Activity. Taking the listing below, restate word for word each line from the line with "Click the run" to the line with "Open the NVMExpress", ends included, and stop there.

Provided data.
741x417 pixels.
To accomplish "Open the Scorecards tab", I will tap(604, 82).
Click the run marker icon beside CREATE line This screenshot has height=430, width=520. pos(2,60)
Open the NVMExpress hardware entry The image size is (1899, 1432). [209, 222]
==
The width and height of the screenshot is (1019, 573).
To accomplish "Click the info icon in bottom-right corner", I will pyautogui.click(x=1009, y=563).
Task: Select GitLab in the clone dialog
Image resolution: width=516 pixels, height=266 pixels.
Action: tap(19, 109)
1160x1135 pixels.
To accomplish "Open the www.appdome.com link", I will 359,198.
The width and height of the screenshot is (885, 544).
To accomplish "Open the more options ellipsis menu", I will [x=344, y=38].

Expected output.
Click the run marker icon beside CREATE line This screenshot has height=430, width=520. pos(2,60)
Open the NVMExpress hardware entry The image size is (1899, 1432). [209, 222]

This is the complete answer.